[Data in this exercise — start]

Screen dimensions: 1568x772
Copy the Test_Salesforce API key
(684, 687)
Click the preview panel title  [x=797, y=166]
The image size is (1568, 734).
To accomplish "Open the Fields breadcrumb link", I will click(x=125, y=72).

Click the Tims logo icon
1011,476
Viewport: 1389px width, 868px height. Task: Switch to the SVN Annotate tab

[Data in this exercise — finish]

The listing above should be printed again in full, unchanged.

Screen dimensions: 1568x772
Copy the Test_Salesforce API key
(684, 687)
Click the preview panel title  [x=797, y=166]
The image size is (1568, 734).
To accomplish "Open the Fields breadcrumb link", I will click(x=125, y=72).

Click the Tims logo icon
1011,476
Viewport: 1389px width, 868px height. Task: Switch to the SVN Annotate tab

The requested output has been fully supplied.